Closures are in ways a control flow device, but because they desugar to regular objects, they cannot do things the other control flow primitives can. Both branches of an if-else can mutate the same data, but you can not do the same with a function that takes closures for the branches, because each closure holds references to its captures for its entire lifetime.

So, it would be useful to have a way to create closures that do not hold borrows. Specifically, closures that

  • Cannot be given references to their mutable captures as input.
  • Do not let any references to their mutable captures escape (be returned/some other way if it exists).

Then any number of these can safely exist and have captured the same data, since it isn't possible for their borrows, which only exist during calls, to overlap. (As long as they aren't Send) This lets functions like the if-else example above work.

Every use of this kind of closure would be checked to ensure that its captures can be legally borrowed at that point, where a use is either a direct call or passing the closure to a function.

Async blocks are also kind of control flow devices, but I'm not sure if something similar could be applied directly to them. These closures could be captured by async blocks, though, and allow cell-free concurrent mutation:

let mut state = State::new();
let mut f = || {...}; // mutate state
let mut g = || {...}; // mutate state
join(
  async {...}, // use f
  async {...} // use g
).await;

Questions

Are there safety holes I'm missing?

The borrow checker will prevent illegally passing regular references to sealed closures, but how do you detect passing other sealed closures cleanly? Checking how the lifetimes of the arguments match the other closures it might alias with would catch a lot, but I'm not sure how you could improve on that.

Can this behavior be inferred, or should it use a modifier like move, and leave regular closures unchanged?

2 Likes

Deferred capture in the vein of two-phase borrows may be plausible. But using more permissive "only once called" capture gets highly problematic quickly.
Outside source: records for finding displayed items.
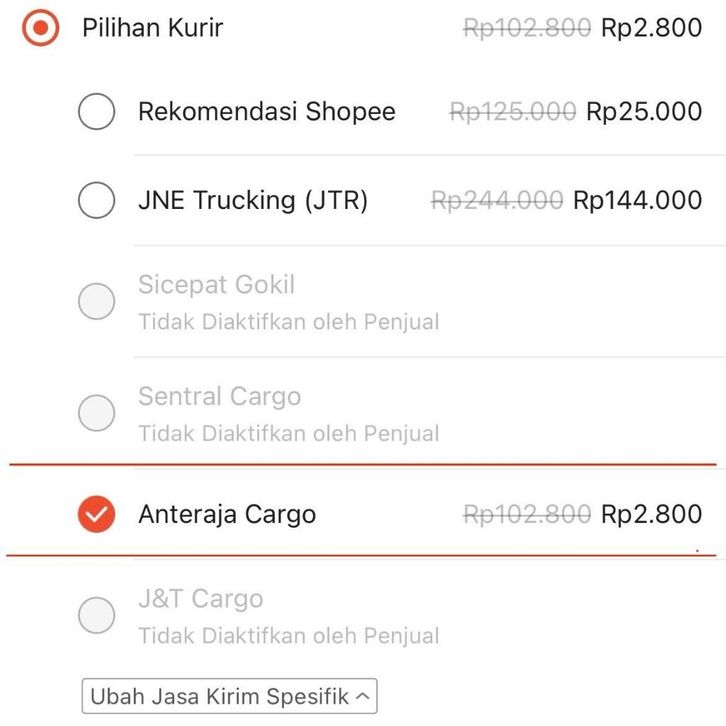
Task: Click the JNE Trucking (JTR) label
Action: pyautogui.click(x=253, y=201)

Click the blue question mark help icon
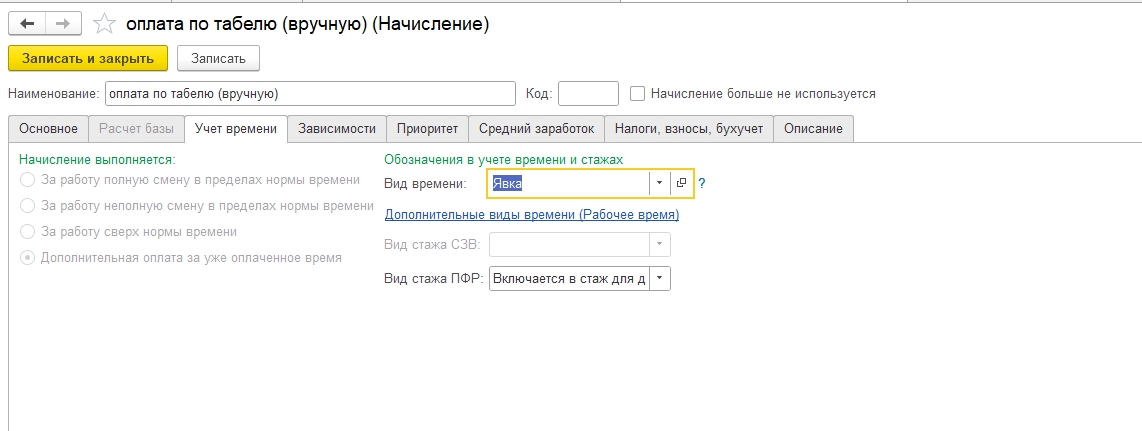tap(702, 183)

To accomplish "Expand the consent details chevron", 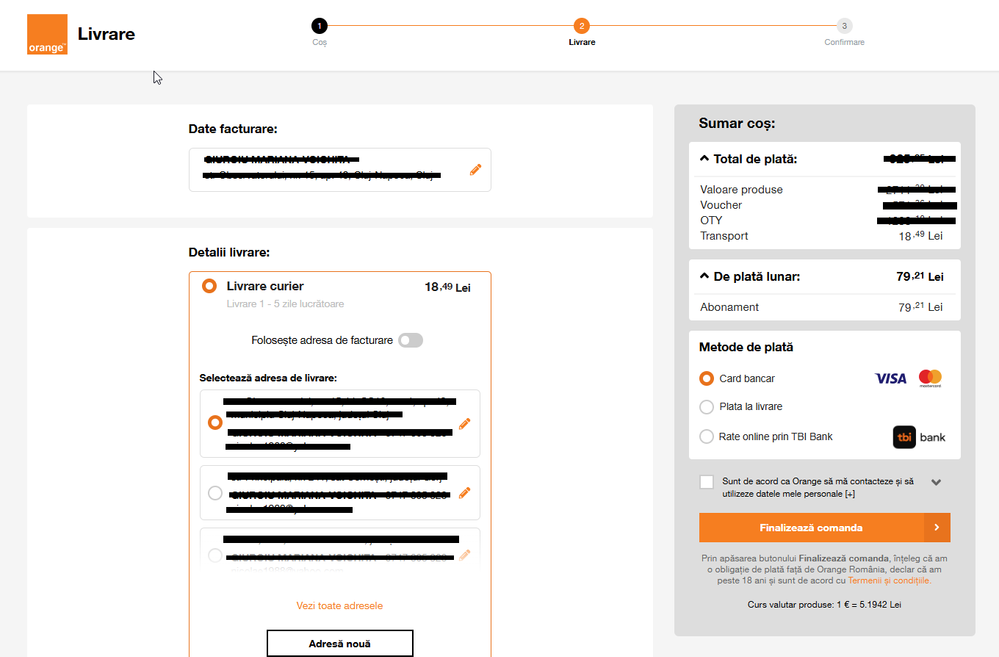I will click(936, 482).
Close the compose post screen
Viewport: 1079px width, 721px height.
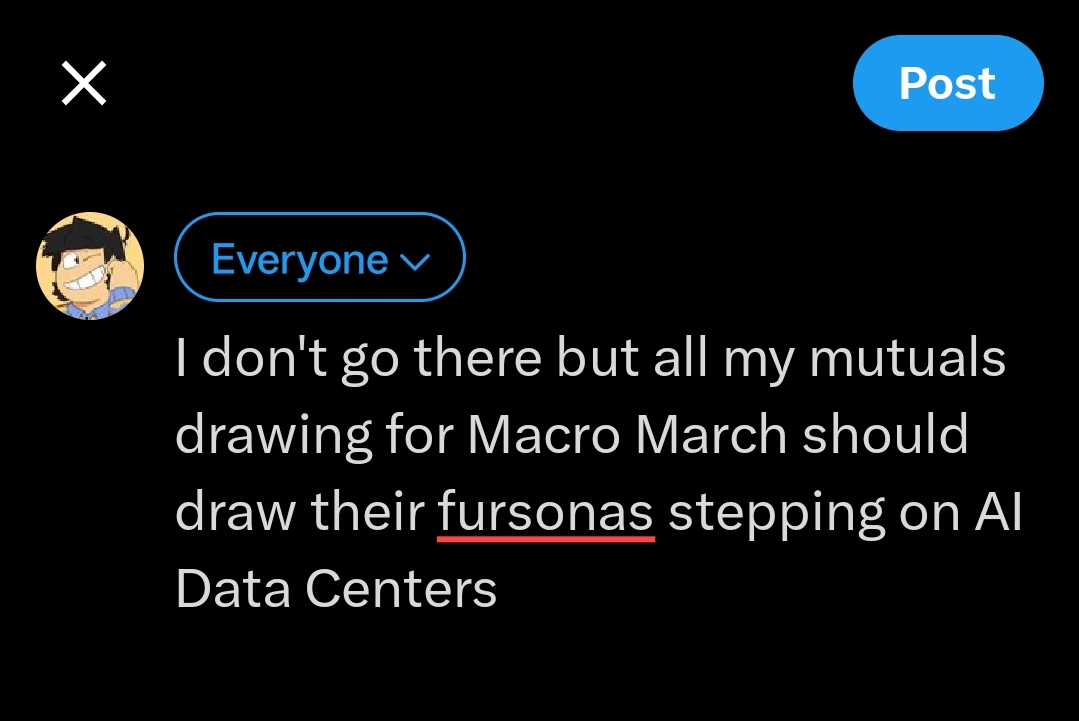pos(84,83)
Just passing the captures at the call site does work. But if you want to be able to use delayed capture closures in any case where you wouldn't be able to write the desugar to more arguments in a trivial (if annoying) manner, there are fundamental issues.
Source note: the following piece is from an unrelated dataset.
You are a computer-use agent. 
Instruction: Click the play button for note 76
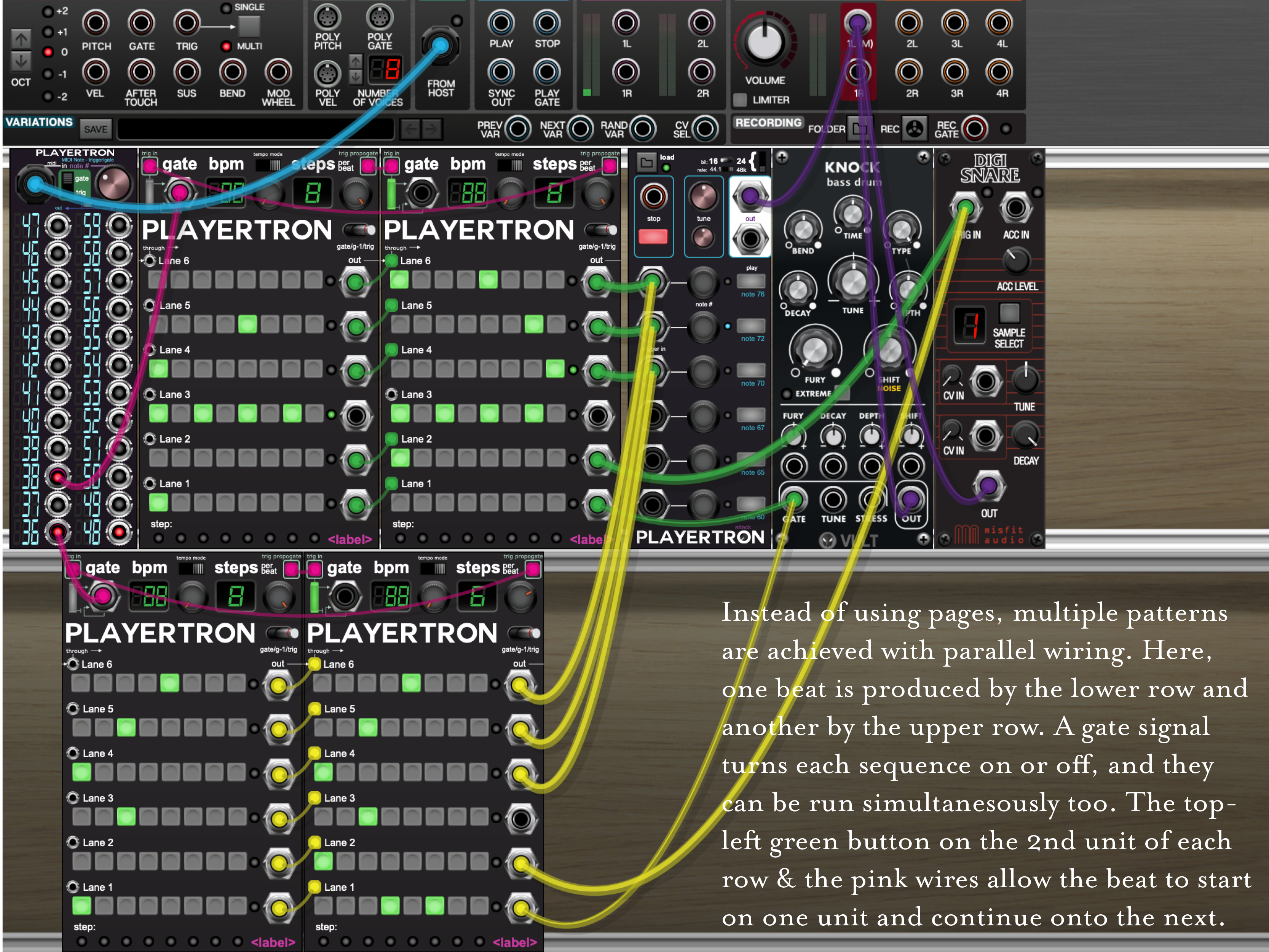click(751, 281)
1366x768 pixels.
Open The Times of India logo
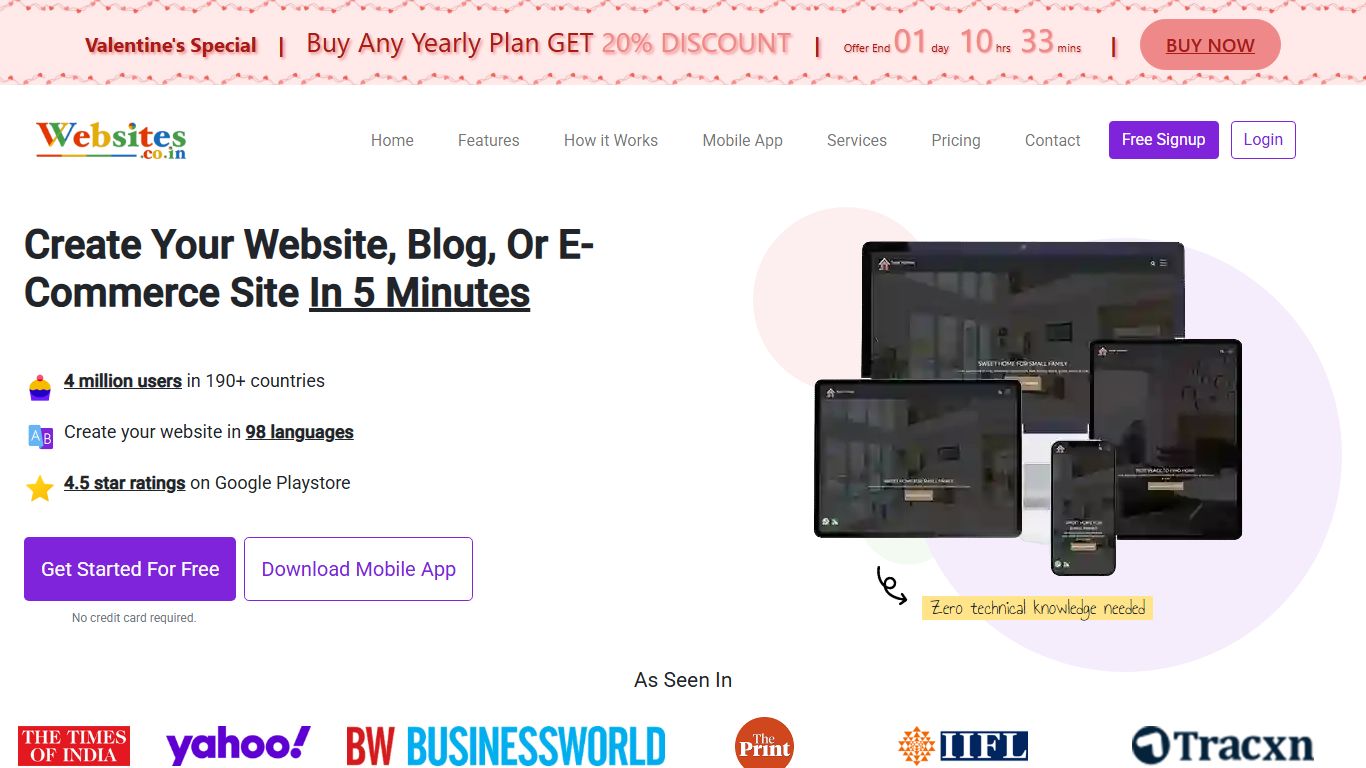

Moving impl FnMut requires that all of its mut captures are unique, not only when calling it. This is a “fun” footgun for unsafe code known to wg-ucg. If that changes, the possibility for this feature may also change as a result.

1 Like

Maybe I'm misunderstanding, but I was picturing these closures not having reference fields to not violate reference specific rules like those, and instead holding raw pointers, that get converted to references during the call. Does that still cause issues?

other issues with delayed borrowing: you can still have a closure running multiple times even without other threads: recursive calls -- either directly, or indirectly, or even via unix signal handlers

Sometimes, you can use macro_rules! to avoid repetitive code in these cases. A macro_rules! macro can access local variables if those variables are in scope when the macro is declared (i.e. the macro_rules! should be inside the function).